Figure 1. Relevant basic interactions between Itk, PIP₃ and IP₄.

Following TCR-pMHC binding, Itk molecules are bound by the LAT signalosome via SLP-76 (not shown). Itk molecules (monomers or dimers, blue diamonds), bind the membrane lipid PIP₃ with low affinity through their PH domains. PIP₃ bound Itk phosphorylates and thereby activates LAT-bound PLCγ1. Activated PLCγ1 then hydrolyzes the membrane lipid PIP₂ into the soluble second messenger IP₃, a key mediator of Ca²⁺ mobilization. IP₃ 3-kinase B (ItpkB) converts IP₃ into IP₄ (red filled circle). For our in silico models, we simplified this series of reactions, encircled by the orange oval, into a single second order reaction where PIP₃ bound Itk converts PIP₂ into IP₄. In models M1–M4 and M7, IP₄ modifies the Itk PH domain (denoted as Itk^C, purple diamonds) to promote PIP₃ and IP₄ binding to the Itk PH domain.

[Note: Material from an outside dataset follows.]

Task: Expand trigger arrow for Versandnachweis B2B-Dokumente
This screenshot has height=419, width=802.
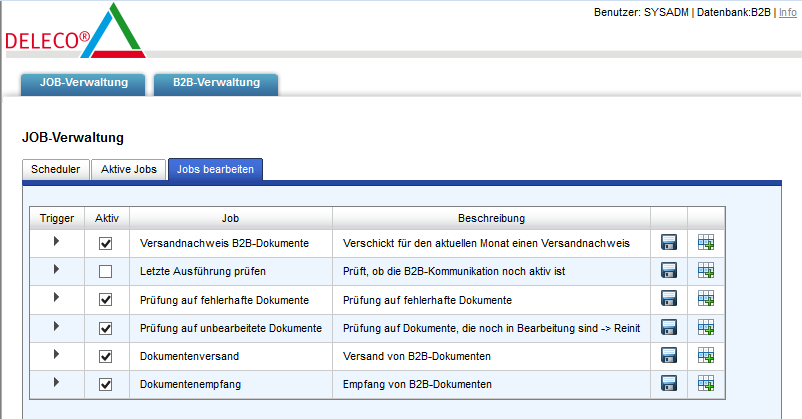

At the onset of the signaling, when the concentration of IP₄ is smaller than that of PIP₃, IP₄ helps Itk^C to bind to PIP₃ (left lower panel). However, as the concentration of IP₄ is increased at later times, IP₄ outcompetes PIP₃ for binding to Itk^C and sequesters Itk^C to the cytosol (right lower panel). In models M5/M6, IP₄ and PIP₃ do not augment each other’s binding to Itk. However, IP₄ still outcompetes PIP₃ for Itk PH domain binding when the number of IP₄ molecules becomes much larger than that of PIP₃ molecules at later times.